When a diet is enriched in monounsaturated fat at the expense of carbohydrate and proves to be beneficial it is impossible to say whether the presence of monounsaturated fats or the absence of carbohydrate (lower glycaemic load) produced the benefit. We just know that this exchange of macronutrients is beneficial.

However, as a consequence of this exchange, total fat intake was higher in the Mediterranean diets, about 40% of daily calories. Although not high by Mediterranean standards, 40% of calories from fat is well outside the recommended range of fat consumption in Australia of 20-35% of calories, yet body weights were unaffected and the risk for diabetes was lower. This begs the question of whether both boundaries of this recommended range for fat intakes are just too low, a legacy of outdated views on the virtues of low fat diets.

Big test still to come

Although the apparent protection of a monounsaturated fat-rich Mediterranean diet against diabetes is an intriguing result, the real excitement from the PREDIMED study may come with the publication of findings relating to the prevention of cardiovascular disease. These are expected in the next month or two. If the mono-rich diet again proves to be protective relative to the low fat diet, the policy makers will have some serious thinking to do about the amount of fat that should be recommended in healthy diets. Provided fat quality is good, more may be better.

Watch this space.

 

5 thoughts on “Do monounsaturated fat-rich diets prevent diabetes?

  1. Thanks for the article Bill. Just wondering if you have any thoughts on the fact that the study used a culturally appropriate diet (i.e. Mediterranean diet for Spanish people) which was beneficial to health. I’m no expert, but I feel like we are looking at benefits of various ‘traditional’ diets, such as bush foods for Aboriginal people, Okinawan diet for Okinawans, and fish-rice-vegetable based diets for South-East Asian people. Of course there are great similarities between all of these (low in processed foods, high in nutrient dense items), but there are also differences. I wonder if the fact that the diet is culturally important to the people who are eating is making a difference?

    • Hi Jenna. Cultural appropriateness is an interesting issue. In the PREDIMED study the researchers had some difficulty getting the control subjects to stick to a low fat diet!
      For all of us who provide dietary advice, the culture of the individual or group concerned needs to be the platform on which we build our advice – it’s fundamental to adherence.
      On the other hand, I think we need to be careful not to assume that a culturally appropriate diet is necessarily a healthy diet. For example, rice-based diets worked well for Asian populations when they were relatively poor, lean and physically active, but these diets don’t look so good now that the populations are increasingly wealthy, overweight, inactive and insulin resistant. Regards, Bill

  2. This is very interesting study and there’s even more to come as you write. Given the results I’m really amazed that this study has not created more hype or debate. Actually, I’m quite disappointed that leading experts have not pondered the results in public. This study was different from the Finnish and other diabetes prevention studies in that there was not any exercise and weight loss intervention. Weight loss or physical exercise as such have been proved to be effective in the prevention of T2D.

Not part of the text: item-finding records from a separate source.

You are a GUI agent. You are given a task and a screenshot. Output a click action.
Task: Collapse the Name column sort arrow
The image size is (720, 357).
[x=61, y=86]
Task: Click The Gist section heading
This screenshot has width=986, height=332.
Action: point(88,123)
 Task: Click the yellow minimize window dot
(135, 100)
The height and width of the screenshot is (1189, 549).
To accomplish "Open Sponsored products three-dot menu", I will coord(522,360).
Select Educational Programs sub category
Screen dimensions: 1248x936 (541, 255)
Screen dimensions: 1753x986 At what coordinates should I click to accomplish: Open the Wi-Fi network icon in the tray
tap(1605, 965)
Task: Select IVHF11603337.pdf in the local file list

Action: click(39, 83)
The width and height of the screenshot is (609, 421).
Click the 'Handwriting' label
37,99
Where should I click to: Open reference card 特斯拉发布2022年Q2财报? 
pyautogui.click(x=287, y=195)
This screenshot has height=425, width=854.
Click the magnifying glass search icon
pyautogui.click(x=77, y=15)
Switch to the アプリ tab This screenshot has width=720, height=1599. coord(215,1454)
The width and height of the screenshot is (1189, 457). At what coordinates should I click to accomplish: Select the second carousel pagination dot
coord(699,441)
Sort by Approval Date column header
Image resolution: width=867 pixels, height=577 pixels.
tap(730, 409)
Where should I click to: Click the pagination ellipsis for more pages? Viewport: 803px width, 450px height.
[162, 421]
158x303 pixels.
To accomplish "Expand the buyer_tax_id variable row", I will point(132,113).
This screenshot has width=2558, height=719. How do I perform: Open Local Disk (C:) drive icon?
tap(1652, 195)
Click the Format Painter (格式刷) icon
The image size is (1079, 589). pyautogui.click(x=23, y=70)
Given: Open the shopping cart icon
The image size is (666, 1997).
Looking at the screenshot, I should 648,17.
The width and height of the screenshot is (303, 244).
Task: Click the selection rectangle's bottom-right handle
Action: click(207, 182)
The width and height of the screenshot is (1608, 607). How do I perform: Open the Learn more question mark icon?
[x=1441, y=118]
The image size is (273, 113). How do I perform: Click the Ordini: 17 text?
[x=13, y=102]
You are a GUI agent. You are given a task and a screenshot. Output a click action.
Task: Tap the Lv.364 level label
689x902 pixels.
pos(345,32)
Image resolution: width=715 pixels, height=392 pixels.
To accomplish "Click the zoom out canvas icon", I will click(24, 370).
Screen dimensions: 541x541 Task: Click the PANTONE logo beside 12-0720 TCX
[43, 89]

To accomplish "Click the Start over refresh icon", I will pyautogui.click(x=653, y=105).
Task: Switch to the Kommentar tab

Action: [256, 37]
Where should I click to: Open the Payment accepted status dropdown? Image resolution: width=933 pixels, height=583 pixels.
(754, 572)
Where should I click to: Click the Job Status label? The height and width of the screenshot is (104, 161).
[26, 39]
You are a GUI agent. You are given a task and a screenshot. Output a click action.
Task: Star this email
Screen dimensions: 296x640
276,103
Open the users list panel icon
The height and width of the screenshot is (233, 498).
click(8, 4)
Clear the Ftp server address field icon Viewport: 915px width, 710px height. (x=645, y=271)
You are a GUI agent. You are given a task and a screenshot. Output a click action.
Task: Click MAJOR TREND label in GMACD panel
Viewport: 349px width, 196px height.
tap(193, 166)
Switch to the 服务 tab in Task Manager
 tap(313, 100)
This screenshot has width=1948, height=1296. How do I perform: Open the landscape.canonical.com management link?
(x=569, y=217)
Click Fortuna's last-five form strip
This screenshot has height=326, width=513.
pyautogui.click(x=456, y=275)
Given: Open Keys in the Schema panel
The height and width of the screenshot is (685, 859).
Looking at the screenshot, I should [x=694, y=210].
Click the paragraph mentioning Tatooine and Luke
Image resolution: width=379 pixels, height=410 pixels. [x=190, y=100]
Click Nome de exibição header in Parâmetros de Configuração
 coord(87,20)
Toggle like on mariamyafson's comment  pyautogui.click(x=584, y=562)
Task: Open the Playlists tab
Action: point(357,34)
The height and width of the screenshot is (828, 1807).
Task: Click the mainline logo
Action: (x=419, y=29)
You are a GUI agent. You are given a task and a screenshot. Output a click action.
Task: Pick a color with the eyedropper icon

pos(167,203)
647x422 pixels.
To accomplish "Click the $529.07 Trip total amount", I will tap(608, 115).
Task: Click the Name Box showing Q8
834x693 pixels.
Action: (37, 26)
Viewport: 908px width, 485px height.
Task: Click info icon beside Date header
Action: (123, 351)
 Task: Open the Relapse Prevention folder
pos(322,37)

    • Hello Reijo. The current study was relatively small – conducted at just one centre. Maybe people are taking a wait-and-see attitude until the major findings are released. If the PREDIMED study proves mono-rich diets are protective against coronary heart disease I am sure we will hear a lot more about it. Regards, Bill

  3. Diabetes is a common problem with aging people. It’s the number one killer disease in the world and currently affecting most of the populations in the United States. Alarming numbers only gives us an idea that we should be conscious on what we eat. By the way, milk,cinnamon,coffee and nuts are some powerful diabetes prevention foods.